Meine Knie waren oft blutig und offen gescheuert. Ich fasste auch
gerne an einen Stromzaun an den Weiden, das machte ich solange
das ich noch stunden danach Schmerzen und Zittern in den Armen
hatte. Damals als Kind dachte ich natürlich, super wie stark
ich bin. Alles diente mir immer dazu, dass jemand auf mich aufmerksam
wurde, mich endlich lieb haben sollte. Aber es half anscheinend
nicht.

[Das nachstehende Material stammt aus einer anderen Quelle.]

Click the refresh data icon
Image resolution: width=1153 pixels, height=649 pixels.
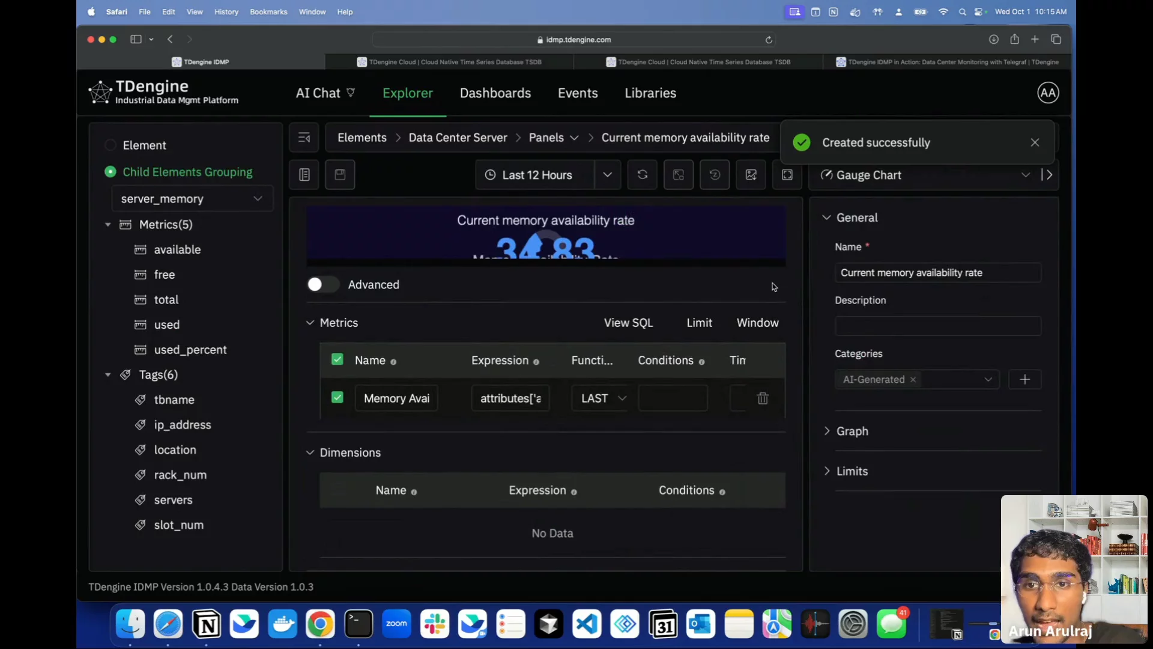pos(642,175)
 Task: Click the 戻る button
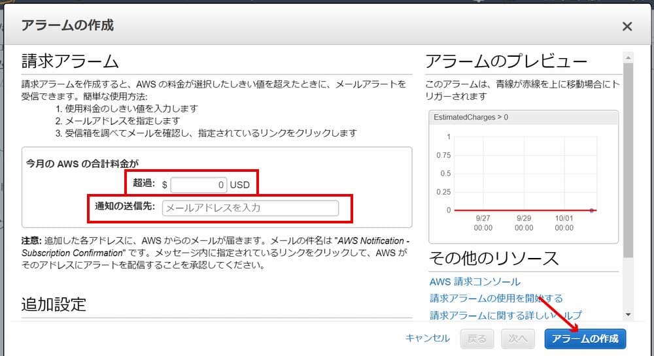(x=477, y=338)
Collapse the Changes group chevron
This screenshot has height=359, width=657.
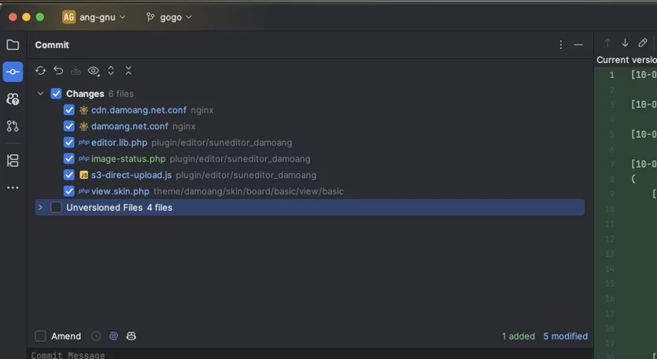coord(40,94)
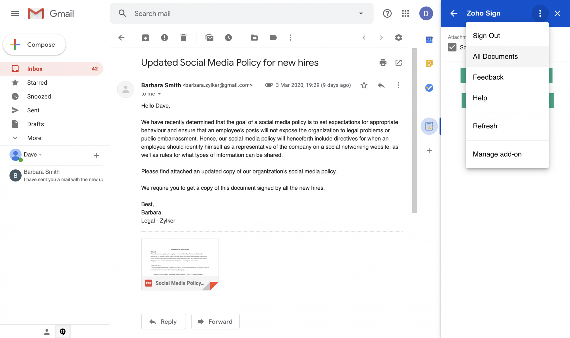Open the Google Calendar side panel icon
This screenshot has width=570, height=338.
(429, 39)
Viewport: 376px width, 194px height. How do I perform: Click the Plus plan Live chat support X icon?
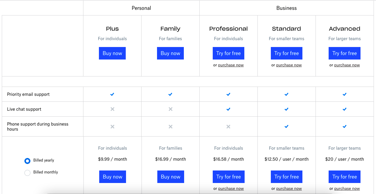(112, 109)
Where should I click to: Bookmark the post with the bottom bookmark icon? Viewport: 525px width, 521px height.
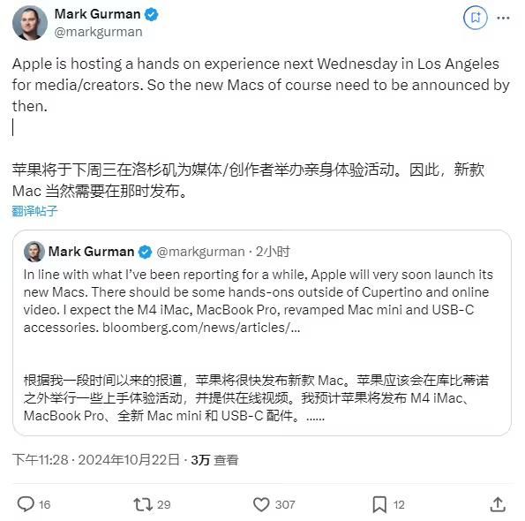click(379, 504)
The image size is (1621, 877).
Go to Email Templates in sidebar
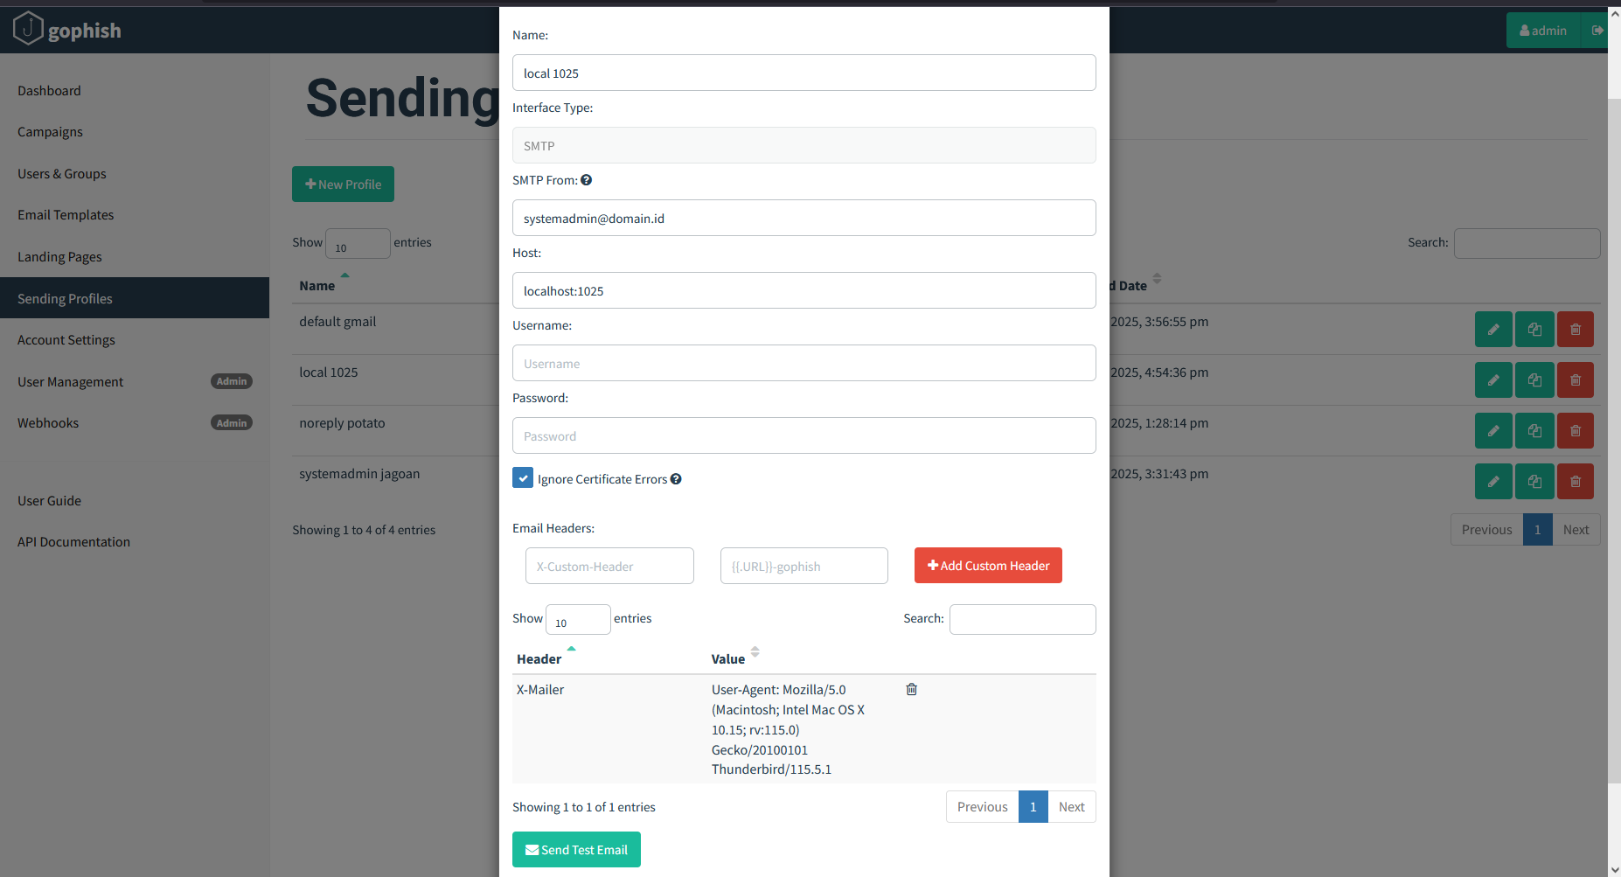pos(66,215)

Die Fronten der Erwachsenen verhärteten sich sogar
und ich wurde als das schwer erziehbare Kind bezeichnet: Verhaltensgestört!
Damals konnte ich damit nicht viel mit anfangen, schaute nur blöde
wen man mir das erzählte. Auch meine Mutter sah sich diesem
Ausdruck gegenüber ratlos.
Um
ein wenig ruhiger zu werden, ging ich früh als Kind zum autogenen
Training, was mir sehr gefiel. Ich merkte da schon, dass ich mich
irgendwie gut mit meinen Höheren Selbst verbinden konnte.
Nur damals hatte ich es als ein Wunder bezeichnet - als einen
großen Frieden - wo Liebe und Harmonie war.
Als Kind wenn ich alleine auf der Toilette war, habe ich mich
oft selbst geohrfeigt, oder meine Daumen waren schon damals immer
blutig geknibbelt. Manchmal wenn ich traurig war, dann schlug
ich meinen Kopf einfach gegen die Kacheln. Ich ging in den Keller
sperrte mich selbst ein und man musste mich suchen. Keiner konnte
was damit anfangen
keiner - auch ich nicht.
An
meinen Schulen fiel ich dadurch auf, dass ich besonders in sportlichen
Fächern sehr gute Leistungen vollbrachte. Ich war sogar oft
Schulbester, lief am schnellsten, warf am weitesten, sprang am
weitesten und hatte die stärksten Muskeln. So sollte es auch
bleiben, jeder "Neue" der auf der Schule kam wurde erst
einmal getestet ob er mir das Wasser reichen konnte. Mit 14 Jahren
schaute ich bei den Gewichthebern rein und fing heimlich in einer
alten Turnhalle an zu trainieren. Die Gewichtheber waren begeistert
von mir und so trainierte ich heimlich, immer und immer wieder.
Ich weiß noch genau, wie ich vor Muskelschmerzen kaum gehen
konnte. Oft waren auch die Gelenke und die Wirbelsäule in
Mitleidenschaft gezogen worden. Ich liebte diese Qual, denn ich
bekam dadurch die Anerkennung der Gewichtheber. Mit 16 Jahren
stand ich in der Hagener Zeitung als der absolute Top und Modellathlet
als besonders Talentierter Nachwuchs.
Langsam
trug meine Selbstkasteiung auch Früchte. Nun hatten die Leute
auch langsam Angst vor mir - auch wegen meinem kräftigen
Äußeren und in der Schule war ich dadurch natürlich
körperlich jedem überlegen. Natürlich hatte keiner
etwas von meinen Schmerzen gewusst, dich in den Hüften, in
der Wirbelsäule und natürlich in den Muskeln hatte.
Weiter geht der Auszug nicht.